With respect, I’m not sure flex has it exactly right either. The iris never contracts the pupil enough to protect the eye from looking directly at the sun–it would have to close completely–but ordinarily, we don’t look at the sun because the intensity essentially forces us to turn away. Besides, it’s too bright to see anything interesting anyway. During an eclipse, as the sliver of the sun gets smaller behind the moon, it looks dimmer. It’s easier and more tempting to try to look at because there is less visible light. But the infrared and UV during an eclipse, even up to the last couple of seconds before totality, are plenty strong enough to burn your eyes, even if the pupils are contracted as much as possible. In a sense an eclipse is an “attractive nuisance”–it encourages us to do something that we wouldn’t ordinarily think of.
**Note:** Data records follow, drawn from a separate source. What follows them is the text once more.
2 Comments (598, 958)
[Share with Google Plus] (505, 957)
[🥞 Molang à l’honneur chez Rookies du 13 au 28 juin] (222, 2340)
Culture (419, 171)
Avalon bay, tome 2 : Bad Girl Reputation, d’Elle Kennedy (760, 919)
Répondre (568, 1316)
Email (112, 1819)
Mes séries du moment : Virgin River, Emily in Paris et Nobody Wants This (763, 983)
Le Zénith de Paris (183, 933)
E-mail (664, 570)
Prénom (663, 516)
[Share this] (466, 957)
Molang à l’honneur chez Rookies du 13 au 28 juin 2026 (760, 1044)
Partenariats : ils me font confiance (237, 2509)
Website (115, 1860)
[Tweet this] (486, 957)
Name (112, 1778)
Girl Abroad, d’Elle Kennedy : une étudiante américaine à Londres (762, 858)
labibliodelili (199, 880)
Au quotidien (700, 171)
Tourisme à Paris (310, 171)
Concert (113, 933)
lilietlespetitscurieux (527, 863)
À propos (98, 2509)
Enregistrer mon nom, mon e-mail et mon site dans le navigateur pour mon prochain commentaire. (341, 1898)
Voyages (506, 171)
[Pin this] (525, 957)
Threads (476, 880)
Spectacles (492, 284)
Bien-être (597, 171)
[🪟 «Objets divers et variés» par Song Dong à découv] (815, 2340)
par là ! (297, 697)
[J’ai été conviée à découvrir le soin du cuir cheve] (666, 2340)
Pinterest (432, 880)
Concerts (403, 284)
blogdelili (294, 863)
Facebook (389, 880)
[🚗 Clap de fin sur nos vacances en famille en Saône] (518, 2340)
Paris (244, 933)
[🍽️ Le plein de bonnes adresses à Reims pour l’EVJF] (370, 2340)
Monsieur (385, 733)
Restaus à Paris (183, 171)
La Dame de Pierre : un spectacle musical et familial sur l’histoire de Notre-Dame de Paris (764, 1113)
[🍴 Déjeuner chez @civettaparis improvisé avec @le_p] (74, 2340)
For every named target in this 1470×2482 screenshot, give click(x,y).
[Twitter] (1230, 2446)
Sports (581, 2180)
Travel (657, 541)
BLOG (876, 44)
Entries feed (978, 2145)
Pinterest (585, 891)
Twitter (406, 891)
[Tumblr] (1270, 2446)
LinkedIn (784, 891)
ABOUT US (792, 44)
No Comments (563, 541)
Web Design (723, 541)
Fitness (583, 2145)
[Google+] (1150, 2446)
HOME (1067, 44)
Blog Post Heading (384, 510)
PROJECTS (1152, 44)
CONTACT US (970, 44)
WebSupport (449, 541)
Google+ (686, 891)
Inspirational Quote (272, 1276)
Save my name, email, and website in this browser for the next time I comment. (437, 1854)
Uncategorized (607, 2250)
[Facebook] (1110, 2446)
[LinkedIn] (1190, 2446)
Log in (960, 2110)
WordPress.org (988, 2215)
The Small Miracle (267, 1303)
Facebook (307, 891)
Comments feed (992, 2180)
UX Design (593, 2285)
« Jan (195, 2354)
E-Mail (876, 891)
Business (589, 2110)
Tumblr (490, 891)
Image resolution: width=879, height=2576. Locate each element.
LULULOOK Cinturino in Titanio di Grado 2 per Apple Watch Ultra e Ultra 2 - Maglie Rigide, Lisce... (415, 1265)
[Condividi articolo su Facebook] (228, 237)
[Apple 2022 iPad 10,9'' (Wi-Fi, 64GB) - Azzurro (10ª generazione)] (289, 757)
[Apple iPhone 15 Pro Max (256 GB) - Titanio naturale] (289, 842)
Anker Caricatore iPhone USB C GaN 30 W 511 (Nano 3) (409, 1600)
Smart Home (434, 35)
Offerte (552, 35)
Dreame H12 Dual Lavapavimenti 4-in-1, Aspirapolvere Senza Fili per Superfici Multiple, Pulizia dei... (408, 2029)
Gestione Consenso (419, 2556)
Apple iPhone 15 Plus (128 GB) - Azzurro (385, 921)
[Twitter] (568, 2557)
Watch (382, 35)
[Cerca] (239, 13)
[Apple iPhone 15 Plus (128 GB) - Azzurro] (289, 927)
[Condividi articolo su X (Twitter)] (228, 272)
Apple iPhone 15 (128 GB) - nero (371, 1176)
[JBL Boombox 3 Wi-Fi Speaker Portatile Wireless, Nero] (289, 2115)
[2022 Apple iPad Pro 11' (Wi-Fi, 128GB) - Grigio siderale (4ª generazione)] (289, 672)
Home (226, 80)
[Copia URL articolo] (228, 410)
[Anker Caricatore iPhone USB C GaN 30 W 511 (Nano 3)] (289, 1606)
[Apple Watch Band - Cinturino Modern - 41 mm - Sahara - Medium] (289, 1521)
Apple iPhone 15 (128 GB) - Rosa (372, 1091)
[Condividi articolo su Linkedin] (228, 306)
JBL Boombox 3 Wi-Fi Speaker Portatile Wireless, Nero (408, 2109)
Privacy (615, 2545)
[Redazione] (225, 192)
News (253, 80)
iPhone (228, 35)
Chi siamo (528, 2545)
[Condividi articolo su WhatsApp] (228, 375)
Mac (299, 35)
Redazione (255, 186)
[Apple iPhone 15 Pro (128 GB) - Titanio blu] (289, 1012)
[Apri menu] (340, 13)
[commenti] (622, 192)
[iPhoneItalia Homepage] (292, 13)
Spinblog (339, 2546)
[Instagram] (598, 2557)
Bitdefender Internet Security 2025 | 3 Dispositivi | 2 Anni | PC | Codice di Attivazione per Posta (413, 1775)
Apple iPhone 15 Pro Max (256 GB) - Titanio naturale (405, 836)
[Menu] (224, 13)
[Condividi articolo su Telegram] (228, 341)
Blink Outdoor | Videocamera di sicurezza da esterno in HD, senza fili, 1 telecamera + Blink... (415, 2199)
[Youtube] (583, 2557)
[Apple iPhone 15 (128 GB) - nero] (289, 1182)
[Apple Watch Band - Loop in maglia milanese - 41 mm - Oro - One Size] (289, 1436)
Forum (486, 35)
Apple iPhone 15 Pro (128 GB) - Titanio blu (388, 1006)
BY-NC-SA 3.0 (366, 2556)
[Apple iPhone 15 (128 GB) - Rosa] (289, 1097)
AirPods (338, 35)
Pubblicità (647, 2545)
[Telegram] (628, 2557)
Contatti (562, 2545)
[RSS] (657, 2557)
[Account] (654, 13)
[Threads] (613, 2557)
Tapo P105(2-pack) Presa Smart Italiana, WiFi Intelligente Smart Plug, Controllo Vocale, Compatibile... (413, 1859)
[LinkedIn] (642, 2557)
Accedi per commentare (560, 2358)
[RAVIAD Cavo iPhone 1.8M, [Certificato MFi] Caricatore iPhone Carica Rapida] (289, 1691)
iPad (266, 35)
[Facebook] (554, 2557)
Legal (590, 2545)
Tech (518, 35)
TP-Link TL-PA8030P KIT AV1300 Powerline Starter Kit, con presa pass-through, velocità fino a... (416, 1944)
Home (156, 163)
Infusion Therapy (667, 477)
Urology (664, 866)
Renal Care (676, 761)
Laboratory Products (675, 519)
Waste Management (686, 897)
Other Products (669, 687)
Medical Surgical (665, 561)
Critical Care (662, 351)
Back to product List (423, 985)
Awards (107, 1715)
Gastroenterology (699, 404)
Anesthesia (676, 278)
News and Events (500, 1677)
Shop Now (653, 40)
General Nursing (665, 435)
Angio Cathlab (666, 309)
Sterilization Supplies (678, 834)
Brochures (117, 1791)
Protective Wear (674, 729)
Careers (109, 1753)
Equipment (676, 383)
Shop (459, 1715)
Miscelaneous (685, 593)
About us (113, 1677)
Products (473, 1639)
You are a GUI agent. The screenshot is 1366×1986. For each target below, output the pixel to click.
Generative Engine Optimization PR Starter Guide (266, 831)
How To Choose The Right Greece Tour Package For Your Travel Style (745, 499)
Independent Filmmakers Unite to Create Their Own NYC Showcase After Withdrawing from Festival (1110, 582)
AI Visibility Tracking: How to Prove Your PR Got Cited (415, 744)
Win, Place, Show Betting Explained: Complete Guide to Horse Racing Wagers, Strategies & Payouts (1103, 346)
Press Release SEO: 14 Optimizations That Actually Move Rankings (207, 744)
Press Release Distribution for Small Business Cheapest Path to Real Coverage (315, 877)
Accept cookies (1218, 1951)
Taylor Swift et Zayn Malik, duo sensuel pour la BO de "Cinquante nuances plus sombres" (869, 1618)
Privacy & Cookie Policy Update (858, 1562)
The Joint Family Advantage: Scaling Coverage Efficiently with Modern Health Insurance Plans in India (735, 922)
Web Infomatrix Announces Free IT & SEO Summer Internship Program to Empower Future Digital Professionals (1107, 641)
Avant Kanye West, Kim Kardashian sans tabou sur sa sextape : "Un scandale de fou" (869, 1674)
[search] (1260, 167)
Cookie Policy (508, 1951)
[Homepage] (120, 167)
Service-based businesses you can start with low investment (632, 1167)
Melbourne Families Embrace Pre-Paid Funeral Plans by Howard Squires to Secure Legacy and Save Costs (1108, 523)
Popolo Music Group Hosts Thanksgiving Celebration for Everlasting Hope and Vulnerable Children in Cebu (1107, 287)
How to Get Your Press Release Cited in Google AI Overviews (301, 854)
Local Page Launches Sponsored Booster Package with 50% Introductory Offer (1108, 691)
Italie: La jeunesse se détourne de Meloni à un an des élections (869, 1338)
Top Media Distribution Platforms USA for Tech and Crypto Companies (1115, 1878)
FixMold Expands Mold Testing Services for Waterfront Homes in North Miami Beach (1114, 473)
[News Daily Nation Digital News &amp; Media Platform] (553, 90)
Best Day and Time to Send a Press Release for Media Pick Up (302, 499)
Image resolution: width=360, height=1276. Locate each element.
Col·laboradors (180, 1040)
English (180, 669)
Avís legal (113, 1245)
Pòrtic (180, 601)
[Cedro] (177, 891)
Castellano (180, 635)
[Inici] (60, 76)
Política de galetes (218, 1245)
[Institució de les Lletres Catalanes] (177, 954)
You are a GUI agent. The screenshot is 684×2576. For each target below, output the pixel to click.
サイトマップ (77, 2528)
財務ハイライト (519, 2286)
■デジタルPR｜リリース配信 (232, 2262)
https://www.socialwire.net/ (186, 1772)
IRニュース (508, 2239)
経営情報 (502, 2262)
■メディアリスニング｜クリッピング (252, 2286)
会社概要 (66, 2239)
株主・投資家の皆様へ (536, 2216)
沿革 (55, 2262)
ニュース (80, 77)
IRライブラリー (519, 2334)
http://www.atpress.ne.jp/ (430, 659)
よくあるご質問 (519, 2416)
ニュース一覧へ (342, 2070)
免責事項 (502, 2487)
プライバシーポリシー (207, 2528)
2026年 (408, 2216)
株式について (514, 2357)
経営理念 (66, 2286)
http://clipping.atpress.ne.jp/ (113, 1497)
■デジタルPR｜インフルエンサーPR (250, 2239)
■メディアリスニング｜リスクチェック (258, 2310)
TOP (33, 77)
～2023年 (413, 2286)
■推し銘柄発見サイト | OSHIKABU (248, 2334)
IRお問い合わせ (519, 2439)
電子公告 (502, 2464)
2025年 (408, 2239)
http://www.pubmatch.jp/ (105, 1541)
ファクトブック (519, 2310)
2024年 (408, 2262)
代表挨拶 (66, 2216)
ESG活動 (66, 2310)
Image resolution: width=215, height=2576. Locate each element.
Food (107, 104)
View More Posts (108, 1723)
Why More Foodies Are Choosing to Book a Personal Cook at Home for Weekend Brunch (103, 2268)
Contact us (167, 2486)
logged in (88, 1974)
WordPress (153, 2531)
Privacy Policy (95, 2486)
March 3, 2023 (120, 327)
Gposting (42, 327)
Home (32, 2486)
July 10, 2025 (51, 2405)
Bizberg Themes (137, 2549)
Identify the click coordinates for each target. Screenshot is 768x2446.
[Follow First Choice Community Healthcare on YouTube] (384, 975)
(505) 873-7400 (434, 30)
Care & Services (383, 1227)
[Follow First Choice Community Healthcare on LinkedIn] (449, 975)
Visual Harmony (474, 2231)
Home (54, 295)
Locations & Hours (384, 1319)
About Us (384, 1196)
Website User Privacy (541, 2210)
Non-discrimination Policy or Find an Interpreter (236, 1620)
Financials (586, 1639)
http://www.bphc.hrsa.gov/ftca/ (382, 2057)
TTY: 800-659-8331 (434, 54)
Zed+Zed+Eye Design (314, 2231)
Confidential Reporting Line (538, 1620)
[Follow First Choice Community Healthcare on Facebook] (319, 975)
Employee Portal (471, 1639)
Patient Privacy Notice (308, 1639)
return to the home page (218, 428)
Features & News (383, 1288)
I think the thing about looking at a sunset is that as the sun gets closer to the horizon, the radiation is passing through more of the atmosphere where it is deflected by moisture, dust etc. That’s why the sun seems to change color; some wavelengths are reduced more than others. But I’m not sure that you can rely on sunlight being reduced enough to ever make looking at a sunset safe for more than a second or two at a time, especially since you can’t see infrared. Standard solar filters reduce the sun’s energy by a factor of more than 100,000. I woudn’t be willing to bet that clouds and dust could be as effective.
For another perspective, this astronomer has reviewed the medical literature going back to Galileo and concluded that looking at the sun isn’t nearly as dangerous as most of us think it is:
He also contends that infrared isn’t the primary problem. Personally, I’d rather not experiment with my vision.
Great cite, observer11, which tends to confirm what I was saying that the primary protection from the sun is the iris contracting to reduce the incoming light. Solar eclipses reduce the incoming light enough that the iris will not contract enough causing damage to the area of the retina exposed to the remaining sliver of sun (where the intensity is unchanged from a normal sun).
On a related note, I once looked at the normal noonday sun (in Texas - high latitude) through binoculars for several seconds when I was a child and didn’t know any better. That image is thoroughly burned into my memory, but not my vision, thankfully.